Bei der Ruktusstimme (Speiseröhren-Ersatzstimme) wird die im Mund befindliche Luft in den oberen Teil der Speiseröhre inhaliert oder gedrückt. Diese Luft verbleibt dort für kurze Zeit und wird dann kontrolliert wieder aus der Speiseröhre in den Mund befördert. Dabei geraten Schleimhautfalten am oberen Rand der Speiseröhre in Schwingung. Durch diese Schwingung entsteht ein Ton, der dann durch die Mundbewegung artikuliert werden kann.

Die Stimmprothese

Bei der Stimmprothese (Shuntventil) handelt es sich um einen Platzhalter mit einem kleinen Ventil, welches zwischen der Luft- und Speiseröhre in einem sogenannten Fistelkanal sitzt. Diese Stimmprothese wird entweder in der Primäroperation zur Kehlkopfentfernung oder in einem weiteren, später erfolgenden Eingriff eingesetzt. Es handelt sich dabei um ein Einwegventil, welches verhindert, dass Speisen und Flüssigkeiten von der Speiseröhre in die Luftröhre gelangen. Dieses Ventil ermöglicht bei richtiger Handhabung, z. B. durch einen manuellen Tracheostomaverschluss, dass die Luft bei der Ausatmung in die Speiseröhre gelangt. Wie auch schon bei der Ructusstimme, wird dort das „stimmgebende Segment“ in Schwingung versetzt, sodass ein Ton entsteht. Dieser Ton kann dann artikuliert und zum Sprechen genutzt werden. Bei dieser Ersatzstimme ist die lange Äußerungsdauer ein großer Vorteil, da das gesamte Luftvolumen der Austamung zum Sprechen genutzt werden kann.

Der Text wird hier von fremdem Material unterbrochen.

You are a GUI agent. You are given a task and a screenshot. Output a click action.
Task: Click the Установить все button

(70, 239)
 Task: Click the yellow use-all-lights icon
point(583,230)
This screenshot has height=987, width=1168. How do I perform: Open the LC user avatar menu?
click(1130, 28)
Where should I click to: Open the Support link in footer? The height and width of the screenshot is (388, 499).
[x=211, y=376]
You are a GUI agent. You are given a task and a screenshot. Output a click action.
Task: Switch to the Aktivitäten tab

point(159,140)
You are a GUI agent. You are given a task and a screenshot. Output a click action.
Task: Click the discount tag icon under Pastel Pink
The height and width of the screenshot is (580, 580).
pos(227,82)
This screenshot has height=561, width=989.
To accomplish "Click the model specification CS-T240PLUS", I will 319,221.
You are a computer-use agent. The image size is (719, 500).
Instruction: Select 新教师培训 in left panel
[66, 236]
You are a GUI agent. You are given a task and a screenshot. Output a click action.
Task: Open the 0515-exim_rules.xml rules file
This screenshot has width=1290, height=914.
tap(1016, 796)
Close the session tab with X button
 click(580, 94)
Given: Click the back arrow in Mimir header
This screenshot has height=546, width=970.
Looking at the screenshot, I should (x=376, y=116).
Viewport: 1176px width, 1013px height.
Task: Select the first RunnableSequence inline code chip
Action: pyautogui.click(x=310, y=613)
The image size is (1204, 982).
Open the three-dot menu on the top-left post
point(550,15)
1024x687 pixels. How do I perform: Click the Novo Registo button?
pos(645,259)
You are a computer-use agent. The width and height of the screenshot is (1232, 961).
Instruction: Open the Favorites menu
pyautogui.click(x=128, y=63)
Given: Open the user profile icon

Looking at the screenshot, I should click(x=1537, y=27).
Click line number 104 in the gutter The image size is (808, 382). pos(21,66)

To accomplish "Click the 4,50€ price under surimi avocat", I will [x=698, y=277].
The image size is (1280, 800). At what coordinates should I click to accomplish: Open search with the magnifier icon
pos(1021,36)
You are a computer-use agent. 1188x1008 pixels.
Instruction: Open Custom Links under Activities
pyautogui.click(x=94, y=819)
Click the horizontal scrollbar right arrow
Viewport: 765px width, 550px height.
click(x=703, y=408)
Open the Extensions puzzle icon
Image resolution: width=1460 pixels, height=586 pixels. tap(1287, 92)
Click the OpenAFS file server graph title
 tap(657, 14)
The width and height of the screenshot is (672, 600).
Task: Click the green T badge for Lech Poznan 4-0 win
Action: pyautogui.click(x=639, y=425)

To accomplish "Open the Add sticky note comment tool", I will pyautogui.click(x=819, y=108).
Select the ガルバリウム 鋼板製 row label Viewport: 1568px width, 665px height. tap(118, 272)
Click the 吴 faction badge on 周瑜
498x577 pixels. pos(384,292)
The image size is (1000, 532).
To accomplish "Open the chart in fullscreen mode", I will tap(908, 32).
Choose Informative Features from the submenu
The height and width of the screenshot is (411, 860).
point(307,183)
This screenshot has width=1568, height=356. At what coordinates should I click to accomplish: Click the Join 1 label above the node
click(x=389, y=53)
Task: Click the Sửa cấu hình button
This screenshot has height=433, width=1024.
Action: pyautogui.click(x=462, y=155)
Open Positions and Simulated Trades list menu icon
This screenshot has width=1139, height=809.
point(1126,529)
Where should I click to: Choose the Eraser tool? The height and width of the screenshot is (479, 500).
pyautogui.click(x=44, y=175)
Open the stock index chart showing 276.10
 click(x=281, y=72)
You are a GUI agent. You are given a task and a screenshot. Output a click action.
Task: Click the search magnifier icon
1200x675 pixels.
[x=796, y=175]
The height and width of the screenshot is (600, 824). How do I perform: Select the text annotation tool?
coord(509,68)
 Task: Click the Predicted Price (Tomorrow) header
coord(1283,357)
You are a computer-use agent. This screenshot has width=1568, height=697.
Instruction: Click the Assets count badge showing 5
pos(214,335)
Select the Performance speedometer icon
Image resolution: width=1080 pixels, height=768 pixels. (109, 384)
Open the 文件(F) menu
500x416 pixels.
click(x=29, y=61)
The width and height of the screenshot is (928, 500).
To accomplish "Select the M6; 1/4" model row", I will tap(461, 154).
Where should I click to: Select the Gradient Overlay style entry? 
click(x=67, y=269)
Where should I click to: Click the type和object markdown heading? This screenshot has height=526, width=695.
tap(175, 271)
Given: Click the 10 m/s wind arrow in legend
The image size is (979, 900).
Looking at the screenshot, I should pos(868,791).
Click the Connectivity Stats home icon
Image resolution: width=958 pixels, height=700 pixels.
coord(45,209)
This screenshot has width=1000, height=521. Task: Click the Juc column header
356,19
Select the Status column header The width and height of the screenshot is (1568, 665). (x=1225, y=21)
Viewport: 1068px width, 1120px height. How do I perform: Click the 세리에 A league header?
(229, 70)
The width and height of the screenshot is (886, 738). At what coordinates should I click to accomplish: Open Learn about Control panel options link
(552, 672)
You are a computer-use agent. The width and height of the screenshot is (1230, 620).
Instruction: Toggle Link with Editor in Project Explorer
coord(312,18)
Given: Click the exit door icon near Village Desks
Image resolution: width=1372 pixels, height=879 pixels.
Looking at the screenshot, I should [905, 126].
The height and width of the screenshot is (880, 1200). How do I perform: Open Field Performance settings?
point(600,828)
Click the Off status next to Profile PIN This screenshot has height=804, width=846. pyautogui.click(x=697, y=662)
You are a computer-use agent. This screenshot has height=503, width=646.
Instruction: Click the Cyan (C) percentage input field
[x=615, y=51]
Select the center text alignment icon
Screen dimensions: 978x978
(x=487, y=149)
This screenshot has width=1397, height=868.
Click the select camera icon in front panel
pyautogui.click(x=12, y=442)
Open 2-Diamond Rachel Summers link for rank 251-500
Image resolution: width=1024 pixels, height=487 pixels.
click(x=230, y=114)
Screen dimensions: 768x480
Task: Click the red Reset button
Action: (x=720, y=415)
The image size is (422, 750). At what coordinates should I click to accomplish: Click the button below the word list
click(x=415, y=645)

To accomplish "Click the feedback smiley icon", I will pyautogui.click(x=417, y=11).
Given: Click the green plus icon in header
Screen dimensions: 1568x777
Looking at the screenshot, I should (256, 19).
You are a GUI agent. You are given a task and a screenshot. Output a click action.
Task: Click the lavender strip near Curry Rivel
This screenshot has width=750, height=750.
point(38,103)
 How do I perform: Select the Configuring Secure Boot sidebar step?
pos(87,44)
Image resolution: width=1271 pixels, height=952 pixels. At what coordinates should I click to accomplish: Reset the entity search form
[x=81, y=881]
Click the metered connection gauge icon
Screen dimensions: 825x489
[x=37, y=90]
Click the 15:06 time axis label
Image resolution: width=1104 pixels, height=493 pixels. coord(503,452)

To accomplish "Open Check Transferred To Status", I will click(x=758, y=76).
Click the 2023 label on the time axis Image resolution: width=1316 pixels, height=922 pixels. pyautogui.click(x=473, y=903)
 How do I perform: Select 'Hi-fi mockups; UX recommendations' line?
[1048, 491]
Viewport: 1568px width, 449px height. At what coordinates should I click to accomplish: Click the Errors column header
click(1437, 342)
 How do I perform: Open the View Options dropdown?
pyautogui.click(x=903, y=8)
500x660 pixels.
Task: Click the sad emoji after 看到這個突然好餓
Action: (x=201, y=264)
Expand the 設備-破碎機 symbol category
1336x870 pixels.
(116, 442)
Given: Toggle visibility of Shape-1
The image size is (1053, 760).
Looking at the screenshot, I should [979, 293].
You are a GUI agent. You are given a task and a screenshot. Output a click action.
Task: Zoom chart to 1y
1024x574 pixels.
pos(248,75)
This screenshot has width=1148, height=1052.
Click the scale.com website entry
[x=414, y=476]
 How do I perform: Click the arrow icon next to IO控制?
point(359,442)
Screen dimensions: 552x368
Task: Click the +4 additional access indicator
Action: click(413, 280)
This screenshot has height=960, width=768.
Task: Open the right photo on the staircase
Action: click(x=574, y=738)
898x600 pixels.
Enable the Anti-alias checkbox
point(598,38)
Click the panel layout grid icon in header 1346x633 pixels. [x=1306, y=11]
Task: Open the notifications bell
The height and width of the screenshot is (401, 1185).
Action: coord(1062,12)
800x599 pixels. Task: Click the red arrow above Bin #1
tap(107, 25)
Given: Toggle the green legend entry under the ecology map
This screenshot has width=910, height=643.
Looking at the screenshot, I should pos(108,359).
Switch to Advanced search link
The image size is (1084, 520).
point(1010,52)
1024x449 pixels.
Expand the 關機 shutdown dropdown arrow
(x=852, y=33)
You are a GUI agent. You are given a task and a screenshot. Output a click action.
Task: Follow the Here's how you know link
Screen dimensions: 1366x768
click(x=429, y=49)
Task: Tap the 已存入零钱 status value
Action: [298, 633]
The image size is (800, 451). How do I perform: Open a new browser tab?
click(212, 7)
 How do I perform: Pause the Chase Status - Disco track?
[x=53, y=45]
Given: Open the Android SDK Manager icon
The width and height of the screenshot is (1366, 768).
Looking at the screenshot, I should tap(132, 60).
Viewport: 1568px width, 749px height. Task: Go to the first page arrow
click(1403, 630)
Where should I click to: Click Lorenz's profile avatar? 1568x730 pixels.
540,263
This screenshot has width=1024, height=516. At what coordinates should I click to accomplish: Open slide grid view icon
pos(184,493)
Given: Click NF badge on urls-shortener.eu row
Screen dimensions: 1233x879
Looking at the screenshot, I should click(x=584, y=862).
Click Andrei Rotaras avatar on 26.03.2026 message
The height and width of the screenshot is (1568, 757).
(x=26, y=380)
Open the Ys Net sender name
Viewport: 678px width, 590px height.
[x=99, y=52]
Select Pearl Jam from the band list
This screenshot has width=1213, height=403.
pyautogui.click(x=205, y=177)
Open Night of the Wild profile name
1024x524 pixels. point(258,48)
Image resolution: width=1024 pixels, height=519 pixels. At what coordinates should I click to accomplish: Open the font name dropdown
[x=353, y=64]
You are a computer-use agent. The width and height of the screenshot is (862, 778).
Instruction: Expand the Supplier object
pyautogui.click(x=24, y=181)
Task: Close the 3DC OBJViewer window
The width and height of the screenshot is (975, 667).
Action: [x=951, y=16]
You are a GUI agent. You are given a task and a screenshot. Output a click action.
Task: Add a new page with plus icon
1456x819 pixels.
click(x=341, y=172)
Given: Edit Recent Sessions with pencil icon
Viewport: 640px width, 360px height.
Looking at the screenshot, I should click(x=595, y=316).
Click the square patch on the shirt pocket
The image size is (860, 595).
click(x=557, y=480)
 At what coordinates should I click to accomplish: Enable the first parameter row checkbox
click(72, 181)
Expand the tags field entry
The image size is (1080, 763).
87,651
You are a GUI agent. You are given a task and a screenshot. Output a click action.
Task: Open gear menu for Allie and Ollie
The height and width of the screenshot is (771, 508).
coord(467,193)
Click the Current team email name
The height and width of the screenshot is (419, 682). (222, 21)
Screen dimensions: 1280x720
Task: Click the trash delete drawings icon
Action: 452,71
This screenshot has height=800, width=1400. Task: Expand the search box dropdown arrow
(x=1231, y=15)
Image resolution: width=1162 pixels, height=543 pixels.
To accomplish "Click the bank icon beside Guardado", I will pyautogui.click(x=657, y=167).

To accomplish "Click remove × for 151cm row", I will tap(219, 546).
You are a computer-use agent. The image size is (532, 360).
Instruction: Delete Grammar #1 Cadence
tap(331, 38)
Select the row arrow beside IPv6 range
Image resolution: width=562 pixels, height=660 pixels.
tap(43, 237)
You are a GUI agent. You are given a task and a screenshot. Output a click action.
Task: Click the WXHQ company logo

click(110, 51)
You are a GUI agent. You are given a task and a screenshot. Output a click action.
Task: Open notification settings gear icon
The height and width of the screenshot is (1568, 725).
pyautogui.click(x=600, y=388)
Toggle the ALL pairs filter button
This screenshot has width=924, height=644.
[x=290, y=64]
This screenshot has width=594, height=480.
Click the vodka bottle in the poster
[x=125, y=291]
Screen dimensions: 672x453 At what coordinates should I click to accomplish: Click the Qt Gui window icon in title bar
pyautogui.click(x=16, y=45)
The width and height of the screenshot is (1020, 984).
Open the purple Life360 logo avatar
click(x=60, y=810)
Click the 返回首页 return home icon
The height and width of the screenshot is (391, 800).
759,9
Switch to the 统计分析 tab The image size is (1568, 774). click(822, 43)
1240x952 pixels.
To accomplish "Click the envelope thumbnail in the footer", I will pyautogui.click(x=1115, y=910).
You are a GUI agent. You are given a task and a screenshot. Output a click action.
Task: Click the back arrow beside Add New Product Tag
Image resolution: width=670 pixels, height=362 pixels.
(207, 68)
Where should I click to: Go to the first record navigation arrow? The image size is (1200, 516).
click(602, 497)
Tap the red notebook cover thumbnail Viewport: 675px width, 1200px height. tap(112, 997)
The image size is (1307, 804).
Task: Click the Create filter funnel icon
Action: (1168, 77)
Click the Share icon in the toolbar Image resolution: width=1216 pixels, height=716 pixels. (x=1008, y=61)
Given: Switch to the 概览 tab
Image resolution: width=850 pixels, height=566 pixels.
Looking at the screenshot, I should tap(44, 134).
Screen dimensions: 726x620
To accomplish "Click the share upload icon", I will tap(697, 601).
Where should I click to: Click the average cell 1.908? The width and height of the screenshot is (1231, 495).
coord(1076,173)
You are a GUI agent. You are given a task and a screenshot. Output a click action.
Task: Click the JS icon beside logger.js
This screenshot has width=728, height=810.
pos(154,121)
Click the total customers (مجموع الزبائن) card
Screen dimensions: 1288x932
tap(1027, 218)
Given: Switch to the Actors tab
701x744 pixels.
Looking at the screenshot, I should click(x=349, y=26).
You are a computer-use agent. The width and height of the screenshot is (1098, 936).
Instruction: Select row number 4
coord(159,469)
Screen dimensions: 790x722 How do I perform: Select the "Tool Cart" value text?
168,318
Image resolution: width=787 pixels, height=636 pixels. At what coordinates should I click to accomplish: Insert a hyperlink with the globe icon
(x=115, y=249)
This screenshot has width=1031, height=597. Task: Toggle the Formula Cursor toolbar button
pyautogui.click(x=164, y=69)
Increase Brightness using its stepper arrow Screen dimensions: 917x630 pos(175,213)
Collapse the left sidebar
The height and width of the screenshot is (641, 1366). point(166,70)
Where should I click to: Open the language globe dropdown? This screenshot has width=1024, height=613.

Die Elektronische Sprechhilfe

Bei dieser Methode wird ein elektronisches Gerät verwendet, um einen Ton zum Sprechen zu erzeugen. Das Gerät wird an die Wange, das Kinn oder den Hals gehalten und erzeugt dort Schallschwingungen, die sich auf die Luft im Mund- und Rachenraum übertragen und dort zum Sprechen genutzt werden können. Ist erst einmal ein geeigneter Ansatzpunkt an den Halsweichteilen für das Gerät gefunden, ist das Erlernen dieser Ersatzstimme recht schnell und komplikationslos möglich. Im Rahmen der logopädischen Therapie werden Äußerungslänge, Betonungen und Handhabung des Gerätes individuell geübt und eingestellt. Bei der elektronischen Sprechhilfe ist das Pseudoflüstern Voraussetzung.
 

Fazit

Die Stimmrehabilitation nach Laryngektomie ist sehr komplex. Sie beginnt bereits intraoperativ entsprechend der tumorbedingten Gegebenheiten und setzt sich anschließend im Rahmen der logopädischen Therapie professionell fort. Ziel ist es, ein für den Patienten individuell passendes Konzept zu finden. 
In enger Zusammenarbeit von Logopäden, Ärzten und Hilfsmittelversorgern wird deshalb für den einzelnen Patienten die am besten geeignete Hilfsmittelversorgung und Therapie sinnvoll aufeinander abgestimmt. 

Grundsätzlich ist eines bemerkenswert:
Selbst der komplette Verlust des stimmbildenden Organs führt nicht zur absoluten Stimmlosigkeit des Betroffenen.